Starting with the first line and ending with the last, transcribe the data exactly.

►

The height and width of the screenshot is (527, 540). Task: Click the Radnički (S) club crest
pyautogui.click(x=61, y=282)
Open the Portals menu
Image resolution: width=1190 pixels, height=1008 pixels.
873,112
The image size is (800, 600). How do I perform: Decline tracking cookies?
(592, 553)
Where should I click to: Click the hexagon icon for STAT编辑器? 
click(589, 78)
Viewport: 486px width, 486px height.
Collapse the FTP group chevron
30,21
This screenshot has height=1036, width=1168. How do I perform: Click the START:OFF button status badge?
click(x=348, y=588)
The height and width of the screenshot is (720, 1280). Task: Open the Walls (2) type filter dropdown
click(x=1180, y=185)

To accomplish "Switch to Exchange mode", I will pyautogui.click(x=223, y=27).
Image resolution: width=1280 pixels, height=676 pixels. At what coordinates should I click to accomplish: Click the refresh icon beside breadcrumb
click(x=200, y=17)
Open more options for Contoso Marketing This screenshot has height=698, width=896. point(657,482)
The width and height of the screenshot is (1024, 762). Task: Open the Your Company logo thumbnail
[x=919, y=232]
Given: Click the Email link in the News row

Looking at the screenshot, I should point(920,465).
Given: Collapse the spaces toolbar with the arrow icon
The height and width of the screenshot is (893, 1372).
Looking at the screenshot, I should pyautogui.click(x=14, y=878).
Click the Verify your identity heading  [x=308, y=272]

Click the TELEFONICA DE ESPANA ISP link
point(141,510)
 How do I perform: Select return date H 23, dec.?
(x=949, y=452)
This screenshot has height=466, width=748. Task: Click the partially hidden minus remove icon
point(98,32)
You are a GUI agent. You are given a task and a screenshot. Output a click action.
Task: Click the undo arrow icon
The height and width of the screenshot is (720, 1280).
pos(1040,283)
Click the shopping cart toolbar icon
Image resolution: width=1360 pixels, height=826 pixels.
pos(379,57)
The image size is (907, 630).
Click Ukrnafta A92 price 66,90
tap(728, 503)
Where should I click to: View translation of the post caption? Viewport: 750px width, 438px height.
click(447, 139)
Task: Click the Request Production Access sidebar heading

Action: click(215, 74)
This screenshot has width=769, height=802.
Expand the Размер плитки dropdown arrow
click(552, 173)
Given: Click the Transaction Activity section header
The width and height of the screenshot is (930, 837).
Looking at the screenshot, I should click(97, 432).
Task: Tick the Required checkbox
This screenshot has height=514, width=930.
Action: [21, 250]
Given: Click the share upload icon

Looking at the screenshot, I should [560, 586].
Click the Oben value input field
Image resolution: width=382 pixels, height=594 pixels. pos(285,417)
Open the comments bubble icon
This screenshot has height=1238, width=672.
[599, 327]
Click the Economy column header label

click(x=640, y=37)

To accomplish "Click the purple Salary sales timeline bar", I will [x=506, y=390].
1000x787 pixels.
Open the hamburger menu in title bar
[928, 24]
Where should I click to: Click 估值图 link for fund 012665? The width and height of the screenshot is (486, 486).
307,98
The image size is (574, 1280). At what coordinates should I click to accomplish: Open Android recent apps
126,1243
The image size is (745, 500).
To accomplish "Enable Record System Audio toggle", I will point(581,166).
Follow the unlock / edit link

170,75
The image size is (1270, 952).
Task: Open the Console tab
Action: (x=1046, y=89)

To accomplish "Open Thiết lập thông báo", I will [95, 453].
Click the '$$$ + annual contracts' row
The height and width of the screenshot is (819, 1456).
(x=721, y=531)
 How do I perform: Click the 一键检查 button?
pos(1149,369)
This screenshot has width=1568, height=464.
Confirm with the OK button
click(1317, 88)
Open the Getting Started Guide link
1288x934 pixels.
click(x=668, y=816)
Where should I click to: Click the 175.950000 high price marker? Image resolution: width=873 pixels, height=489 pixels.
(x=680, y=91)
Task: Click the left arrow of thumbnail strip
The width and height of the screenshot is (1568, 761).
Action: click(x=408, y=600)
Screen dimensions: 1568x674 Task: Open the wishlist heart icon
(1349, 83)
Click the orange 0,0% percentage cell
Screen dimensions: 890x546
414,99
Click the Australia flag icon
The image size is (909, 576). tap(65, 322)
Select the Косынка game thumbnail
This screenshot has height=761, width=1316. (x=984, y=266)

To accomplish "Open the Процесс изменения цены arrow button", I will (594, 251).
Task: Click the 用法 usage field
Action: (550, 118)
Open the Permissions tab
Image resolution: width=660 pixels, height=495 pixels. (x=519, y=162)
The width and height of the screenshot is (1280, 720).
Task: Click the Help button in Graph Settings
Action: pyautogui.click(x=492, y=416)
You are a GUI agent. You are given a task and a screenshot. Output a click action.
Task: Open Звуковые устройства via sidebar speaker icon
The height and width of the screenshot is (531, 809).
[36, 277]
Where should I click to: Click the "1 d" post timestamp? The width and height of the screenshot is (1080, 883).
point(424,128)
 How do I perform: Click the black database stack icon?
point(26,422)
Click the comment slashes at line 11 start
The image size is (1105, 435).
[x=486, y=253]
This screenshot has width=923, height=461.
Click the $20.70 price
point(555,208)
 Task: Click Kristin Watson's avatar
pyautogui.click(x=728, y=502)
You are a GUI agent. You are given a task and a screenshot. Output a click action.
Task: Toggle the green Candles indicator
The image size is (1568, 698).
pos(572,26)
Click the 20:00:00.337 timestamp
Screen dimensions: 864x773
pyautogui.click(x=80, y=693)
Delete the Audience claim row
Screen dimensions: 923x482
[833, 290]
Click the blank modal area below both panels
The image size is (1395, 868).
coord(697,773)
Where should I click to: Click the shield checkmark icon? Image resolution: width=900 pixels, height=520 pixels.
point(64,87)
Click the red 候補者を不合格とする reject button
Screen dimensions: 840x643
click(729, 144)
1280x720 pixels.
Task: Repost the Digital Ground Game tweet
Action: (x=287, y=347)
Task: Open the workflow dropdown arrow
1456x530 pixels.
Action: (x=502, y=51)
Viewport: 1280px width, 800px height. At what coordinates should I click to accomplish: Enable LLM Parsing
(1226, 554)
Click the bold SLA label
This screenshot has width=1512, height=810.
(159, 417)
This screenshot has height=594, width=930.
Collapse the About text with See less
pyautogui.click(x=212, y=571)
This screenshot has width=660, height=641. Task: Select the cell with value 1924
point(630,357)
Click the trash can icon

◄

▶ _Task answer_:
The height and width of the screenshot is (527, 540). Task: Click the Radnički (S) club crest
pyautogui.click(x=61, y=282)
Open the Portals menu
Image resolution: width=1190 pixels, height=1008 pixels.
873,112
The image size is (800, 600). How do I perform: Decline tracking cookies?
(592, 553)
Where should I click to: Click the hexagon icon for STAT编辑器? 
click(589, 78)
Viewport: 486px width, 486px height.
Collapse the FTP group chevron
30,21
This screenshot has height=1036, width=1168. How do I perform: Click the START:OFF button status badge?
click(x=348, y=588)
The height and width of the screenshot is (720, 1280). Task: Open the Walls (2) type filter dropdown
click(x=1180, y=185)

To accomplish "Switch to Exchange mode", I will pyautogui.click(x=223, y=27).
Image resolution: width=1280 pixels, height=676 pixels. At what coordinates should I click to accomplish: Click the refresh icon beside breadcrumb
click(x=200, y=17)
Open more options for Contoso Marketing This screenshot has height=698, width=896. point(657,482)
The width and height of the screenshot is (1024, 762). Task: Open the Your Company logo thumbnail
[x=919, y=232]
Given: Click the Email link in the News row

Looking at the screenshot, I should point(920,465).
Given: Collapse the spaces toolbar with the arrow icon
The height and width of the screenshot is (893, 1372).
Looking at the screenshot, I should pyautogui.click(x=14, y=878).
Click the Verify your identity heading  [x=308, y=272]

Click the TELEFONICA DE ESPANA ISP link
point(141,510)
 How do I perform: Select return date H 23, dec.?
(x=949, y=452)
This screenshot has height=466, width=748. Task: Click the partially hidden minus remove icon
point(98,32)
You are a GUI agent. You are given a task and a screenshot. Output a click action.
Task: Click the undo arrow icon
The height and width of the screenshot is (720, 1280).
pos(1040,283)
Click the shopping cart toolbar icon
Image resolution: width=1360 pixels, height=826 pixels.
pos(379,57)
The image size is (907, 630).
Click Ukrnafta A92 price 66,90
tap(728, 503)
Where should I click to: View translation of the post caption? Viewport: 750px width, 438px height.
click(447, 139)
Task: Click the Request Production Access sidebar heading

Action: click(215, 74)
This screenshot has width=769, height=802.
Expand the Размер плитки dropdown arrow
click(552, 173)
Given: Click the Transaction Activity section header
The width and height of the screenshot is (930, 837).
Looking at the screenshot, I should click(97, 432).
Task: Tick the Required checkbox
This screenshot has height=514, width=930.
Action: [21, 250]
Given: Click the share upload icon

Looking at the screenshot, I should [560, 586].
Click the Oben value input field
Image resolution: width=382 pixels, height=594 pixels. pos(285,417)
Open the comments bubble icon
This screenshot has height=1238, width=672.
[599, 327]
Click the Economy column header label

click(x=640, y=37)

To accomplish "Click the purple Salary sales timeline bar", I will [x=506, y=390].
1000x787 pixels.
Open the hamburger menu in title bar
[928, 24]
Where should I click to: Click 估值图 link for fund 012665? The width and height of the screenshot is (486, 486).
307,98
The image size is (574, 1280). At what coordinates should I click to accomplish: Open Android recent apps
126,1243
The image size is (745, 500).
To accomplish "Enable Record System Audio toggle", I will point(581,166).
Follow the unlock / edit link

170,75
The image size is (1270, 952).
Task: Open the Console tab
Action: (x=1046, y=89)

To accomplish "Open Thiết lập thông báo", I will [95, 453].
Click the '$$$ + annual contracts' row
The height and width of the screenshot is (819, 1456).
(x=721, y=531)
 How do I perform: Click the 一键检查 button?
pos(1149,369)
This screenshot has width=1568, height=464.
Confirm with the OK button
click(1317, 88)
Open the Getting Started Guide link
1288x934 pixels.
click(x=668, y=816)
Where should I click to: Click the 175.950000 high price marker? Image resolution: width=873 pixels, height=489 pixels.
(x=680, y=91)
Task: Click the left arrow of thumbnail strip
The width and height of the screenshot is (1568, 761).
Action: click(x=408, y=600)
Screen dimensions: 1568x674 Task: Open the wishlist heart icon
(1349, 83)
Click the orange 0,0% percentage cell
Screen dimensions: 890x546
414,99
Click the Australia flag icon
The image size is (909, 576). tap(65, 322)
Select the Косынка game thumbnail
This screenshot has height=761, width=1316. (x=984, y=266)

To accomplish "Open the Процесс изменения цены arrow button", I will (594, 251).
Task: Click the 用法 usage field
Action: (550, 118)
Open the Permissions tab
Image resolution: width=660 pixels, height=495 pixels. (x=519, y=162)
The width and height of the screenshot is (1280, 720).
Task: Click the Help button in Graph Settings
Action: pyautogui.click(x=492, y=416)
You are a GUI agent. You are given a task and a screenshot. Output a click action.
Task: Open Звуковые устройства via sidebar speaker icon
The height and width of the screenshot is (531, 809).
[36, 277]
Where should I click to: Click the "1 d" post timestamp? The width and height of the screenshot is (1080, 883).
point(424,128)
 How do I perform: Click the black database stack icon?
point(26,422)
Click the comment slashes at line 11 start
The image size is (1105, 435).
[x=486, y=253]
This screenshot has width=923, height=461.
Click the $20.70 price
point(555,208)
 Task: Click Kristin Watson's avatar
pyautogui.click(x=728, y=502)
You are a GUI agent. You are given a task and a screenshot. Output a click action.
Task: Toggle the green Candles indicator
The image size is (1568, 698).
pos(572,26)
Click the 20:00:00.337 timestamp
Screen dimensions: 864x773
pyautogui.click(x=80, y=693)
Delete the Audience claim row
Screen dimensions: 923x482
[833, 290]
Click the blank modal area below both panels
The image size is (1395, 868).
coord(697,773)
Where should I click to: Click the shield checkmark icon? Image resolution: width=900 pixels, height=520 pixels.
point(64,87)
Click the red 候補者を不合格とする reject button
Screen dimensions: 840x643
click(729, 144)
1280x720 pixels.
Task: Repost the Digital Ground Game tweet
Action: (x=287, y=347)
Task: Open the workflow dropdown arrow
1456x530 pixels.
Action: (x=502, y=51)
Viewport: 1280px width, 800px height. At what coordinates should I click to accomplish: Enable LLM Parsing
(1226, 554)
Click the bold SLA label
This screenshot has width=1512, height=810.
(159, 417)
This screenshot has height=594, width=930.
Collapse the About text with See less
pyautogui.click(x=212, y=571)
This screenshot has width=660, height=641. Task: Select the cell with value 1924
point(630,357)
Click the trash can icon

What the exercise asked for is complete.